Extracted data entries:
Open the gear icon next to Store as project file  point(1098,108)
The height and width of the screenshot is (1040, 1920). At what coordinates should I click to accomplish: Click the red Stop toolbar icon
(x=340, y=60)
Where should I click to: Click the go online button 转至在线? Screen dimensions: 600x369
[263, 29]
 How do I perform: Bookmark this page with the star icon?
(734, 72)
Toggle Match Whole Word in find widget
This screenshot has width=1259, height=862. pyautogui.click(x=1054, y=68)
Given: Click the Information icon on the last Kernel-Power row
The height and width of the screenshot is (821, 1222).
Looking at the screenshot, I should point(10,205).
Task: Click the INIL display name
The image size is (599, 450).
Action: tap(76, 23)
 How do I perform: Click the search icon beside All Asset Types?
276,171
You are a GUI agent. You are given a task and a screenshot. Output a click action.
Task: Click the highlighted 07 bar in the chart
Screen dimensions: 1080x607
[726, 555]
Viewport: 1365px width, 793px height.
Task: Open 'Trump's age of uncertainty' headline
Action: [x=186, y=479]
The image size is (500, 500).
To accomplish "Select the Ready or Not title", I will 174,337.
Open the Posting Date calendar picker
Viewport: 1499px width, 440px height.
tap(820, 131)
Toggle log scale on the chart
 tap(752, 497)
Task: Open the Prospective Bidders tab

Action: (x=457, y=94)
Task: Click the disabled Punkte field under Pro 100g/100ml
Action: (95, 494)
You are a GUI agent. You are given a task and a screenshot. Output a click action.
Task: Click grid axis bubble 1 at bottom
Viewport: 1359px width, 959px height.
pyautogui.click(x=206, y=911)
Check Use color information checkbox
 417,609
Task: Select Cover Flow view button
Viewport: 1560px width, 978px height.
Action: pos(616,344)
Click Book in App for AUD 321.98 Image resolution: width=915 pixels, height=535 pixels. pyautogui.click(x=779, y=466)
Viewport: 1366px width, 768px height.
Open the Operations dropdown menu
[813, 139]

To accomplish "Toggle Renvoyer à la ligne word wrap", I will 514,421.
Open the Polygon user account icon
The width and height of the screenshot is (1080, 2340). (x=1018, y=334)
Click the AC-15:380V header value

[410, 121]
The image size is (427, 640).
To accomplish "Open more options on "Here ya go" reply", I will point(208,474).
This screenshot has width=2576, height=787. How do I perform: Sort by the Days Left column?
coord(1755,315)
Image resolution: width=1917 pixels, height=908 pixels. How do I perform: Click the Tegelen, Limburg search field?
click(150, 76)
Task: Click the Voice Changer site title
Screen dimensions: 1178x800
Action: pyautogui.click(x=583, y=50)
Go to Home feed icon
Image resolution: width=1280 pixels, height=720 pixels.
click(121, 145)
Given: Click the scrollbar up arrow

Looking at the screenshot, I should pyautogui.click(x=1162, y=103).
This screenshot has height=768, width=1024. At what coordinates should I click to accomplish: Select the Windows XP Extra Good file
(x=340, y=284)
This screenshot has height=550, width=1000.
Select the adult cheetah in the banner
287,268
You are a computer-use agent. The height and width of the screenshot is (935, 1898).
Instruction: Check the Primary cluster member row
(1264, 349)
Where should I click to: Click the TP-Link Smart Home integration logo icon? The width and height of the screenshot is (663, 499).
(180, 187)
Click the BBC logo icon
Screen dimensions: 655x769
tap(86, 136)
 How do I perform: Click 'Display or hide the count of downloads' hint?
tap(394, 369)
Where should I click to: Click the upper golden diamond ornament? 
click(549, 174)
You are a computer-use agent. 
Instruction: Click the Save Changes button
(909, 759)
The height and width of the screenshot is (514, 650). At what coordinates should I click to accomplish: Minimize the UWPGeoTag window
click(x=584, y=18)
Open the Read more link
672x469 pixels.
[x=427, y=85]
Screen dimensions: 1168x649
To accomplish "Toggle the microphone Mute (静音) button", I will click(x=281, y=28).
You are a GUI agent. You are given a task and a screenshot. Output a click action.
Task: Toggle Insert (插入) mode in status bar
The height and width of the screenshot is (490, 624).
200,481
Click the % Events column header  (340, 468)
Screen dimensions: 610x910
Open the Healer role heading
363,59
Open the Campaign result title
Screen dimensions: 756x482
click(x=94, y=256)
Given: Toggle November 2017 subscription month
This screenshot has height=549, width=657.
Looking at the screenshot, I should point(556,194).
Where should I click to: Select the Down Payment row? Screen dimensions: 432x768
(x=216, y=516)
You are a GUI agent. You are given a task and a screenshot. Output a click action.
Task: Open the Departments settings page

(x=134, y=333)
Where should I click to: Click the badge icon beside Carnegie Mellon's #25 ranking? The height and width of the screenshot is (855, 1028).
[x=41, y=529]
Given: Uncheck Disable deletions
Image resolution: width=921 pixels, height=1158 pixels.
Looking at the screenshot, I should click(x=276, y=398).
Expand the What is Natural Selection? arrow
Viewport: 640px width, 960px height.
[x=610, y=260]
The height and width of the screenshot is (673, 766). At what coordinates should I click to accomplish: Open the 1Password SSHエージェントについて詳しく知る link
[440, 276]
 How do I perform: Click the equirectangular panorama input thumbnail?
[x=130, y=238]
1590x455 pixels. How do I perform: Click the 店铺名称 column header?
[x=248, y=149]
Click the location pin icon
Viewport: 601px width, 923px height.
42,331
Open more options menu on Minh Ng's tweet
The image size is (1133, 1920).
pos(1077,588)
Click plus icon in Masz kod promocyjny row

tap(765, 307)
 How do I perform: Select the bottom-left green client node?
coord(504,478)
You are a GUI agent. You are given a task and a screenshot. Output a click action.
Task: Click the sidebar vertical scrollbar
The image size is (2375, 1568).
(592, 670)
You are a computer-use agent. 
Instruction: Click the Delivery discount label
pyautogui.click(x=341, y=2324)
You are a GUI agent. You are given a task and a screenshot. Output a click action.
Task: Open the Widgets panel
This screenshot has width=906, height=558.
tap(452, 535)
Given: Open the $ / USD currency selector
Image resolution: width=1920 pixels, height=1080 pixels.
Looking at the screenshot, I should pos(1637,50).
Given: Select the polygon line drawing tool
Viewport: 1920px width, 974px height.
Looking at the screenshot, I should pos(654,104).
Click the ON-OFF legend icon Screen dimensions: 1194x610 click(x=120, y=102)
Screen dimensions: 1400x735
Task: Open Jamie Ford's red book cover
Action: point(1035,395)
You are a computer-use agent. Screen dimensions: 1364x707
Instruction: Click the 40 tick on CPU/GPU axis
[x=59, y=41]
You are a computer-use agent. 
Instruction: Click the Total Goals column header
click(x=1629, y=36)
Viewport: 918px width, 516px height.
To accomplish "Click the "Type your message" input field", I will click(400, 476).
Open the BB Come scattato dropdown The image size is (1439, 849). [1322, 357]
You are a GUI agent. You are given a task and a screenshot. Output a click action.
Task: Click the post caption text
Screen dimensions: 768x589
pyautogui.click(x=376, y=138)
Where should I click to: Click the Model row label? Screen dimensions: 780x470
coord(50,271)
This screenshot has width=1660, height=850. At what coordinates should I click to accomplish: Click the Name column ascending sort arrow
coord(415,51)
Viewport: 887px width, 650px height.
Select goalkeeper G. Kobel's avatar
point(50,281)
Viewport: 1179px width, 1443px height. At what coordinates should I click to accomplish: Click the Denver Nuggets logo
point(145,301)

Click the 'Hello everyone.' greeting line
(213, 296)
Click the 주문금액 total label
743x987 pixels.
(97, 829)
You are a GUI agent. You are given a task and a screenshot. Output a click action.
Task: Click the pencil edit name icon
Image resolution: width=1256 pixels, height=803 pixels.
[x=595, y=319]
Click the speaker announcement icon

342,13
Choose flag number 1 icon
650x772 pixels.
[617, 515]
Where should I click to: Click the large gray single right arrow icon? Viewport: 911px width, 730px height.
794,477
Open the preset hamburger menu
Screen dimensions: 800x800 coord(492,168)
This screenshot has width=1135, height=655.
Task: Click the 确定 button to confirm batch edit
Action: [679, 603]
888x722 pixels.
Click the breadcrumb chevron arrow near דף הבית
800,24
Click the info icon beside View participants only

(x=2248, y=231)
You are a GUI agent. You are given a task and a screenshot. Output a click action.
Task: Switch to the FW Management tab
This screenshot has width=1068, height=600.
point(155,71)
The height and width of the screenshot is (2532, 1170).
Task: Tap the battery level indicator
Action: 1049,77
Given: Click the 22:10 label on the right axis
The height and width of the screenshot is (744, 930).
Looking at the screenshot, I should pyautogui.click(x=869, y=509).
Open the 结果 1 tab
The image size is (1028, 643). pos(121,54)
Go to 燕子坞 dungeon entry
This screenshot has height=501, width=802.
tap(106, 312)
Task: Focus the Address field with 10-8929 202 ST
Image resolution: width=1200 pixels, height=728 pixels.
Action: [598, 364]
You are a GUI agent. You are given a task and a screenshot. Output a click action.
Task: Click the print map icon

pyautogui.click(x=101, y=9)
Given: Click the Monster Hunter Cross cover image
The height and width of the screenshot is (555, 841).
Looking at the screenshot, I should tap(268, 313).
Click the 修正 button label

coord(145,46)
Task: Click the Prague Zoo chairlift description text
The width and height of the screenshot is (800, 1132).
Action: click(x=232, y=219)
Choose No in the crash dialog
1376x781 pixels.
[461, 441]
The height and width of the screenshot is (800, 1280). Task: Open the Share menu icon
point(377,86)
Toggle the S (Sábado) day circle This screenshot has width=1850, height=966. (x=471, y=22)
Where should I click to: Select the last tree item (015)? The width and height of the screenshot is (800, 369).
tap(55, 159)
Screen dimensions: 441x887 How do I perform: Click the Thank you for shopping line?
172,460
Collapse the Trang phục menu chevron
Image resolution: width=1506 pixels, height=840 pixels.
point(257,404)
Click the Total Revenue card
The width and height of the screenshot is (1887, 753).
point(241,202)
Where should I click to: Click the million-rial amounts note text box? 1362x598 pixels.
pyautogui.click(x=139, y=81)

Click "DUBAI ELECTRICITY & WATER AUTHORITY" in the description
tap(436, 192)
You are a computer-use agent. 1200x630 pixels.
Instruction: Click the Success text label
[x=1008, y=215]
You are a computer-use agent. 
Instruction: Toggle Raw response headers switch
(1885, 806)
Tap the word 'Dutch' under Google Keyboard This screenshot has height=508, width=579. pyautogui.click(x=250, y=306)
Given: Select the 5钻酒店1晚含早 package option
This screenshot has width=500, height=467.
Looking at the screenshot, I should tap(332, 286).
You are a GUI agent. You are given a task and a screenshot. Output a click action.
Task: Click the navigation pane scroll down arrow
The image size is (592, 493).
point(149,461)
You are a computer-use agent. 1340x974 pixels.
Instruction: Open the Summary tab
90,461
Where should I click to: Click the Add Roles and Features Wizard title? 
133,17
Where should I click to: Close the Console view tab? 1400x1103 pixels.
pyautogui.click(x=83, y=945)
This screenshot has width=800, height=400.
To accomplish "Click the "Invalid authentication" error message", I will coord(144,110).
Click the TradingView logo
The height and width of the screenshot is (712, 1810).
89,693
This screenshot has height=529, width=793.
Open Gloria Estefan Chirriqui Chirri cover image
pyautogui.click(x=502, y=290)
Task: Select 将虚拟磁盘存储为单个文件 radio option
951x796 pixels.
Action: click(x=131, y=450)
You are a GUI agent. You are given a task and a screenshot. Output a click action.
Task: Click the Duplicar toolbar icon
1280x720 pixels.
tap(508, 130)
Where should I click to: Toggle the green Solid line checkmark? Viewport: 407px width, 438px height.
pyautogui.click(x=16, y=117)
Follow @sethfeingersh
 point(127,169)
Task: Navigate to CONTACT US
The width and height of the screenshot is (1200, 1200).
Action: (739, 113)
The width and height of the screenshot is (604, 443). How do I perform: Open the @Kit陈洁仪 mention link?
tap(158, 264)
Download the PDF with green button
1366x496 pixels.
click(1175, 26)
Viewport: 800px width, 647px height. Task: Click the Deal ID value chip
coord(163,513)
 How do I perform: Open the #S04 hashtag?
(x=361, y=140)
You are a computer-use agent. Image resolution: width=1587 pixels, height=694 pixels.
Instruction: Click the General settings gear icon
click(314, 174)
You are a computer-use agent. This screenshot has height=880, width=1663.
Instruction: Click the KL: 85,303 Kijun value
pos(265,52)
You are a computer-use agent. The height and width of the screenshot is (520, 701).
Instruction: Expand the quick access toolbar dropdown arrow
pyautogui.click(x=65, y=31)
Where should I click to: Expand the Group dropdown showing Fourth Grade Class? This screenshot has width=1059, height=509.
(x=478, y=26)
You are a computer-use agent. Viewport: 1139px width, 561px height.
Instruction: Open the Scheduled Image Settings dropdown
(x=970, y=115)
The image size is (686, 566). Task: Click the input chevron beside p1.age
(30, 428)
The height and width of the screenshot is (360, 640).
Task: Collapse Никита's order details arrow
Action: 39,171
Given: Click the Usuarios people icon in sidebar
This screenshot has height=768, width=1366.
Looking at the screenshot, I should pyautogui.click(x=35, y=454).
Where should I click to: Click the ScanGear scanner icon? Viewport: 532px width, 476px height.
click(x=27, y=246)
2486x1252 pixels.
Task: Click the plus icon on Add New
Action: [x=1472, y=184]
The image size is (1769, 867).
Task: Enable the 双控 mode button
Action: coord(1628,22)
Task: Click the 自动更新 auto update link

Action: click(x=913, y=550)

— Problem requirements —
Answer with the count alone: how many lines in the data above have "more" in them?

— Result of this exercise —
3